------ Extract to read
The grand jury has traditionally been accorded broad investigative powers in order for it to pursue effectively the performance of its duties. United States v. Dionisio, 410 U.S. 1, 17, 93 S.Ct. 764, 35 L.Ed.2d 67 (1973). The grand jury best serves society's interests by carrying out a thorough and extensive investigation of every available clue, and by examining all witnesses in every proper way to determine if a crime has been committed. The grand jury's sources of information are widely drawn, and the validity of an indictment is not affected by the character of the evidence considered. United States v. Calandra, 414 U.S. 338, 344-345, 94 S.Ct. 613, 38 L.Ed.2d 561 (1974); United States v. Parr, 516 F.2d 458, 469 (5th Cir. 1975). Accordingly, the grand jury has been permitted to inspect physical evidence as well as to hear verbal testimony. See, e. g., United States v. Dionisio, supra (voice exemplars); In re Lewis, 501 F.2d 418 (9th Cir. 1974), cert. denied, 420 U.S. 913, 95 S.Ct. 1106, 43 L.Ed.2d 386 (1975) (tape recordings and documents); Application of Rodgers, 359 F.Supp. 576 (E.D.N.Y.1973) (photographs); United States v. Bailey, 332 F.Supp. 1351 (N.D.Ill.1971) (handwriting exemplars).
------------
------ Data extract
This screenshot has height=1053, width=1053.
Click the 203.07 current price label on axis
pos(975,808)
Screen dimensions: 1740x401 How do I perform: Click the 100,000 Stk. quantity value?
------------
- **Tasks to complete**:
a. Using the passage on grand jury powers, explain in one to three sentences why the grand jury has been allowed to inspect physical evidence as well as hear verbal testimony.
b. According to the passage on grand jury powers, what kind of evidence was at issue in Application of Rodgers?

- **Outputs for the tasks**:
a. The grand jury's sources of information are widely drawn, and the character of the evidence it considers does not affect the validity of an indictment. For that reason, it has been permitted to examine physical evidence as well as hear spoken testimony.

b. Photographs.